The US announcements have pushed up world oil prices and hit the Iranian economy hard. Oil sales generate 60 percent of Iran’s export income and underpin the government’s finances. The rial fell to around 90,000 to the US dollar, forcing the government to take emergency measures. These include the allocation of hard currency at the preferential rate of 42,000 rials to the dollar largely to importers and basic commodities and bans on more than 1,400 imported goods, including cars.
Many importers have been selling their cut-price dollars on the domestic market rather than using them for imports, while others are selling their goods bought with subsidised dollars at inflated prices, provoking widespread anger on the part of shoppers.
According to Middle East Eye, journalists reported that several of the importing companies believed to be profiting illegally were behind the bazaaris’ strike and protests, sending agents to intimidate store owners to close.
Washington’s ostensible purpose is to put pressure on Iran to accept a far more stringent agreement that would curb not only Iran’s nuclear programme but also its broader political activities across the Middle East. But ultimately the US is seeking regime change, with Secretary of State Mike Pompeo hinting strongly last May that the Iranian public could take matters into their own hands. National Security Adviser John Bolton is reported to have told Trump that increased US pressure could lead to the regime’s collapse.

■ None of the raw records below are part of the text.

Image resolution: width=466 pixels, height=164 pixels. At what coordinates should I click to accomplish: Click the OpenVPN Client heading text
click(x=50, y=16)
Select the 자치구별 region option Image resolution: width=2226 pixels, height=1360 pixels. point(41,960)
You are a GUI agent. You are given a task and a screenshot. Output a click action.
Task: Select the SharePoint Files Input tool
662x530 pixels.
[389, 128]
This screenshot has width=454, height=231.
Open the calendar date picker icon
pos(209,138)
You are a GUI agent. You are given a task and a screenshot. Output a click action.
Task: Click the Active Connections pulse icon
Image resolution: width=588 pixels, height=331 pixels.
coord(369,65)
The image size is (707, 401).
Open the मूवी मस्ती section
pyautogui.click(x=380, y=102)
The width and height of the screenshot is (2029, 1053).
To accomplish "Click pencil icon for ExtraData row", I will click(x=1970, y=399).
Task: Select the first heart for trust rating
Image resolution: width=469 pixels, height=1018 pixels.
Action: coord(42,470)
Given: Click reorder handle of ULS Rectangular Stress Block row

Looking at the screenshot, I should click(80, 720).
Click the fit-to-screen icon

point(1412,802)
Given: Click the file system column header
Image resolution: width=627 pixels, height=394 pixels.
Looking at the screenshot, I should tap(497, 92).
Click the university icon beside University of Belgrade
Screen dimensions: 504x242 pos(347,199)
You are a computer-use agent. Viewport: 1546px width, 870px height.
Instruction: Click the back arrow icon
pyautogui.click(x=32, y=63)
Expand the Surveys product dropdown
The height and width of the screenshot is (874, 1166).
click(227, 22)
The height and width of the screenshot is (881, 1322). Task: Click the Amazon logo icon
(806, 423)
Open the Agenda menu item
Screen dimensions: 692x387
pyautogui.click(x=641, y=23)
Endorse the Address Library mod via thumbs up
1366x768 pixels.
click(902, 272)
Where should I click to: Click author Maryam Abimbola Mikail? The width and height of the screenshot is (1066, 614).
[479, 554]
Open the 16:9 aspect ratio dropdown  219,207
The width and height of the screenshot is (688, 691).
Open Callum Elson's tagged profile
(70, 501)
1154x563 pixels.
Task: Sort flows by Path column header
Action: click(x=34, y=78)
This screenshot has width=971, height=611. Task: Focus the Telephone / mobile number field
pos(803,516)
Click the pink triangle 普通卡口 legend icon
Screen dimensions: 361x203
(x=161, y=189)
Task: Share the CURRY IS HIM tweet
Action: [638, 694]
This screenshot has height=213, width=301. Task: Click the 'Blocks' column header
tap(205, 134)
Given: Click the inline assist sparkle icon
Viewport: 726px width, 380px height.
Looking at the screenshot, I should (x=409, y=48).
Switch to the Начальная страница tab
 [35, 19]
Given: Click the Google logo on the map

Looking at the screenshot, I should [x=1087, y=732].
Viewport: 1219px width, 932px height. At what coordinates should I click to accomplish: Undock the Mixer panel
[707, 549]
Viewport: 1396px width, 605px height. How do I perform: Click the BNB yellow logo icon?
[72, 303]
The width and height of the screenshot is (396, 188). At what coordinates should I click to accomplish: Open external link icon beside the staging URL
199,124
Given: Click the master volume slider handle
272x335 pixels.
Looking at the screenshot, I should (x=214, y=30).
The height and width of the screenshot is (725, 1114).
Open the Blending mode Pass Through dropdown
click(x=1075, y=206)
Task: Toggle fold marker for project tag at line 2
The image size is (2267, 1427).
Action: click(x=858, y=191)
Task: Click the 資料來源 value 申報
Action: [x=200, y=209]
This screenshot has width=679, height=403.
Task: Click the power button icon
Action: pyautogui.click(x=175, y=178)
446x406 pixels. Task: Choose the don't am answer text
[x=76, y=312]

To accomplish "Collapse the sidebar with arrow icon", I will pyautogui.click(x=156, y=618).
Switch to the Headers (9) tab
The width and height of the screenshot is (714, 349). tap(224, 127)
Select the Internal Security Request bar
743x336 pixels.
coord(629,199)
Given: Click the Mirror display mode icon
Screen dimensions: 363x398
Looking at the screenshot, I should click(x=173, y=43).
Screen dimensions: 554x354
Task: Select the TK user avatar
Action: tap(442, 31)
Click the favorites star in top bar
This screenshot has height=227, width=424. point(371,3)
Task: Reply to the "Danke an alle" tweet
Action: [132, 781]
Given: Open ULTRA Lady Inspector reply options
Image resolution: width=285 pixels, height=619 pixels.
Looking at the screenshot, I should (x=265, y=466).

While the European powers party to the JCPOA are opposed to the US scuttling the nuclear deal, and the European Union is preparing to reactivate a law that would prevent European companies from complying with US sanctions against Iran, many firms that had signed deals with Iran, including Airbus, Boeing, Hyundai, Mazda, Peugeot, Citroen, Total and ENI, have already started pulling out.
Adding to the pressure, the Financial Action Task Force, a Paris-based global intergovernmental organisation linked to the OECD that focuses on anti-money-laundering and countering financing of terrorism, has demanded that Iran complete reforms by October to conform with global standards. Failure to do so would enable individual states or international institutions to impose sanctions.
Rouhani has sought to enhance Tehran’s links with China, Russia and India. Speaking at the Shanghai Cooperation Organisation summit meeting held in Qingdoa in China’s eastern Shandong province in June, Rouhani said that Iran would like to become a full member. He called on its leaders to confront the US, saying, “The US efforts to impose its policies on others are expanding as a threat to all.”
He also held meetings with the Indian and Russian presidents and later Chinese President Xi Jinping, signing four agreements including one involving Iran’s role in China’s “One Belt, One Road” initiative. Last year, trade between the two countries reached a record $52 billion. China and India are already two of the biggest purchasers of Iranian oil and have indicated that that will not change even with the new US sanctions.